Tapper asked Sinema if she had spoken to officials in the Trump administration about rescheduling both marijuana and ibogaine.
“I think better than just asking for ibogaine to be rescheduled, the better, smarter move is to go through the clinical trial process to get it approved by the FDA,” Sinema responded. “Once a medicine is approved by the FDA, it automatically gets rescheduled.”
That’s true, though it’s worth noting that the drug product is approved and not the underlying substance.
AI and campaign funds
During her CNN appearance, Sinema also discussed her post-Senate work on developing artificial intelligence technologies. She also praised the Trump administration’s stances on AI.“There are folks who have lots of various opinions about the Trump administration, but I gotta say: on AI, they are knocking it out of the park,” she told Tapper, referencing the White House’s AI action plan. “It is well-reasoned, it is well-thought, it is ambitious. It really strikes a path for us to win the AI race against China, which I think is of national security importance, but also, kind of an existential threat that we face as a country.”

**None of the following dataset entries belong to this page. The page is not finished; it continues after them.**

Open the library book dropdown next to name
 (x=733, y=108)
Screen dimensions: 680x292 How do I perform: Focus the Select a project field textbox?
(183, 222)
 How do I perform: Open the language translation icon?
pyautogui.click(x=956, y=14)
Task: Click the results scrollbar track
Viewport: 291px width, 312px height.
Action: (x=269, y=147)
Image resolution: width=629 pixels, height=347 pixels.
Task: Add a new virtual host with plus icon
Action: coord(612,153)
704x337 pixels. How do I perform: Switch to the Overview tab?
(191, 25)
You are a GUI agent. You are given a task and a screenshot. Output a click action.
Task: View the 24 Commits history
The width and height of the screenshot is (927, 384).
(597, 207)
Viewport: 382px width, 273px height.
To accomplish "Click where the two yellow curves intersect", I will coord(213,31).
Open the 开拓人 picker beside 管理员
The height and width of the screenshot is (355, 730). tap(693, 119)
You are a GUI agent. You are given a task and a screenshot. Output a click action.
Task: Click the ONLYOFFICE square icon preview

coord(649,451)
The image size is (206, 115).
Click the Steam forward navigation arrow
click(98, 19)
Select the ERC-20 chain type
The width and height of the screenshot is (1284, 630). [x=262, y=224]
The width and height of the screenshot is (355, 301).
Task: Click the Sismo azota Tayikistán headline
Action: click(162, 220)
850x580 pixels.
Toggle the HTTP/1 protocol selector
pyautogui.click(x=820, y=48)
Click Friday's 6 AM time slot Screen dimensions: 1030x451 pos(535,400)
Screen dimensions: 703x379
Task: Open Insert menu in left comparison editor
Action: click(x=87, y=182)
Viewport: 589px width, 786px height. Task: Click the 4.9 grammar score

Sinema helped launch the Spark Center for Innovation in Learning at Arizona State University, reportedly funding the initiative with $3 million from her campaign account. The center is run in partnership with OpenAI, which created the popular tool ChatGPT. Its purpose is to create new ways for neurodivergent people to learn using AI tools.
“So these are kids who are autistic, or have ADHD or dyslexic, and who maybe are falling through the cracks in the school system, or whose parents don’t know how to help them get to their full potential,” Sinema said, adding that the center will “develop tools that help them throughout the lifelong learning process” and help bring new companies to market.
Sinema has remained a prominent figure since leaving office, both because of her ibogaine advocacy and for less positive reasons. She has continued to spend campaign funds on ski trips and wineries since leaving the Senate, despite not running for office. Critics say she has violated campaign finance laws in the process.
In an interview with the Wall Street Journal last month, Sinema brushed off that criticism. “I don’t have anything to say about that,” she told the paper.
In the same interview, Sinema claimed credit for lessening the negative effects of Donald Trump’s “One Big Beautiful Bill,” the budget measure that cut Medicaid and slashed renewable energy incentives that will hit Arizona hard. The WSJ story referenced critics who claimed Sinema was overstating her role. It also quoted Arizona Senate Democratic minority leader Priya Sundareshan, who said seeing Sinema celebrate the Republican tax bill “makes me feel vindicated for having been disappointed in her when she was an elected Democrat.”
Phoenix New Times attempted to reach Sinema for comment but was not successful.